## EXERCISE DESCRIPTION:
From the line with "Given: Click the Latest Matches page heading" through the line with "Task: Focus the APIトークン input field", repeat the entries verbatim, both end lines included, and add nothing.

## RECORDS PROVIDED:
————————
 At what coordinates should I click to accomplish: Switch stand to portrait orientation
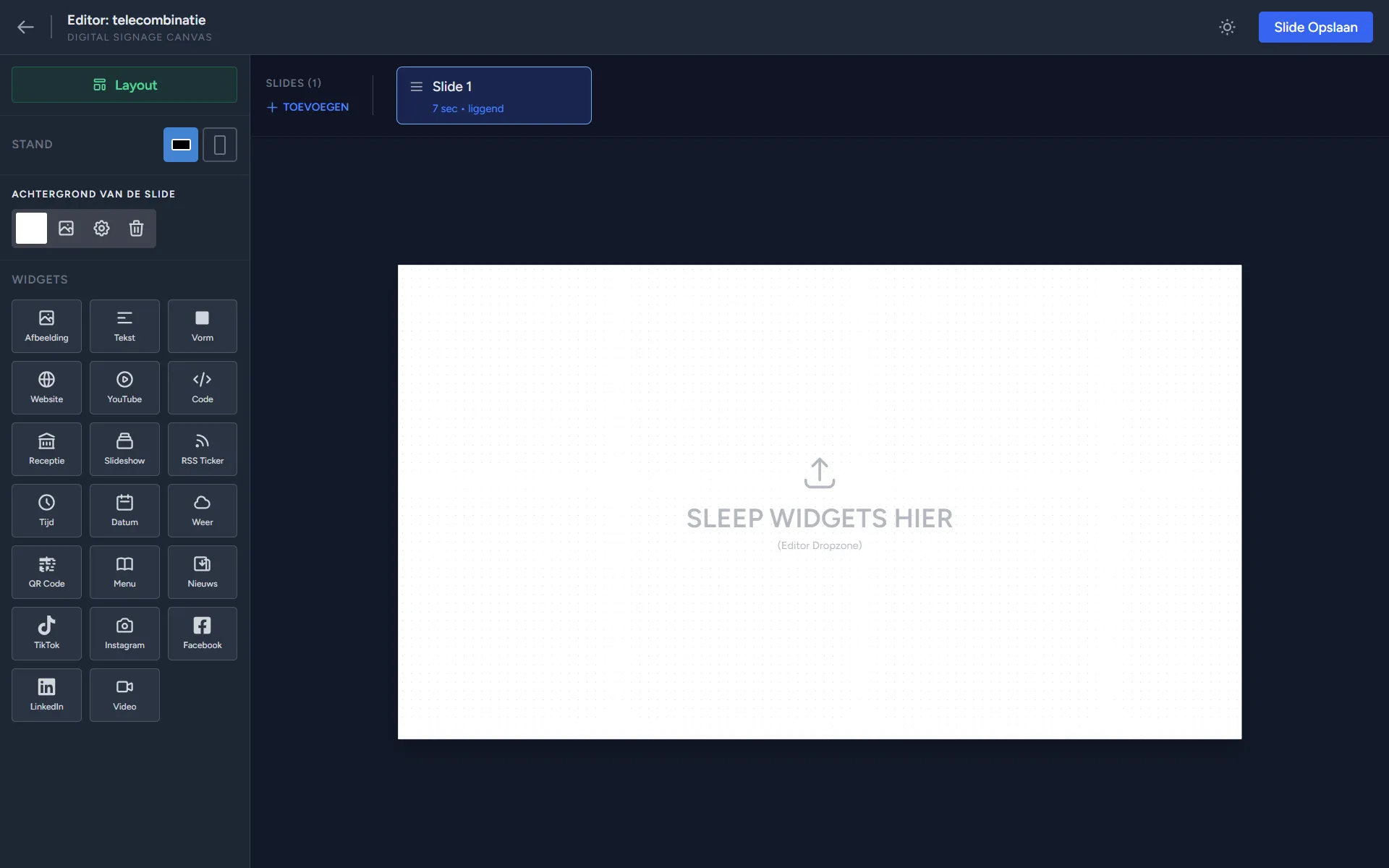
————————
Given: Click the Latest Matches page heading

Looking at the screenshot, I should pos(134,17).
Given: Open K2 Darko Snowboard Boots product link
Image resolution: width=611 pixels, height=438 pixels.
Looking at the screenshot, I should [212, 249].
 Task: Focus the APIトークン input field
————————
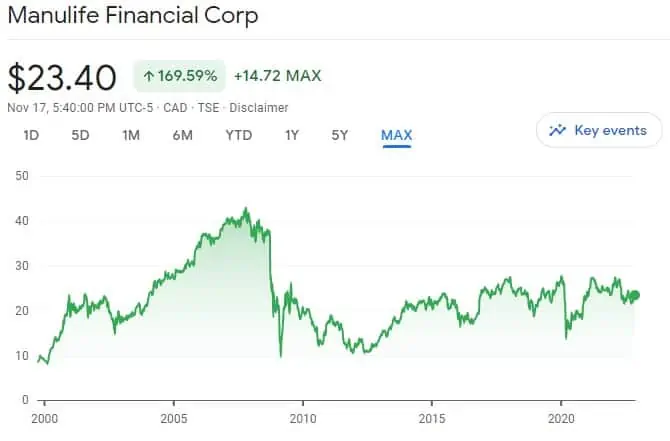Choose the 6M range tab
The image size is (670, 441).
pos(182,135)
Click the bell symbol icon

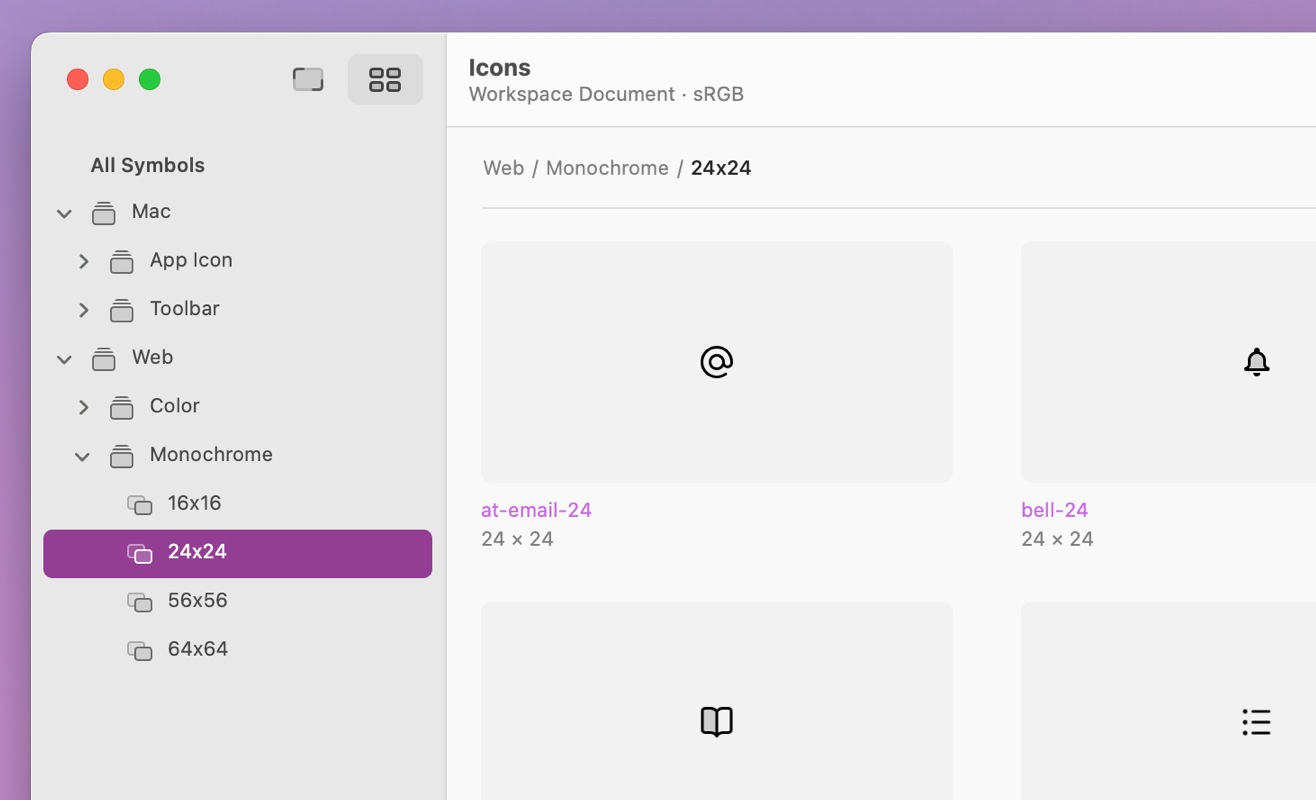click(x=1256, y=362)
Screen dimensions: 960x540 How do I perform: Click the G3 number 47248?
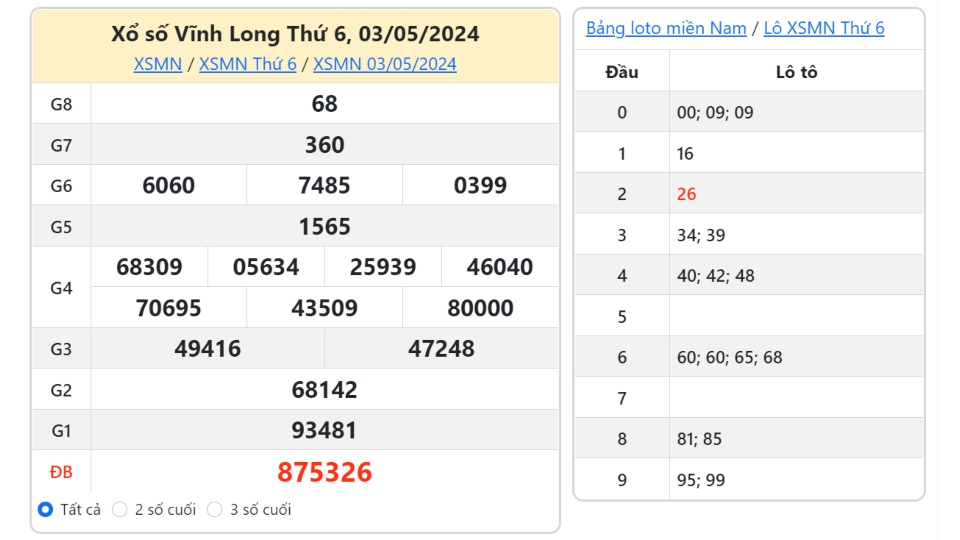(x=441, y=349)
————————
## RESULT OF THE EXERCISE:
Given: Click the Latest Matches page heading

Looking at the screenshot, I should pos(134,17).
Given: Open K2 Darko Snowboard Boots product link
Image resolution: width=611 pixels, height=438 pixels.
Looking at the screenshot, I should [212, 249].
 Task: Focus the APIトークン input field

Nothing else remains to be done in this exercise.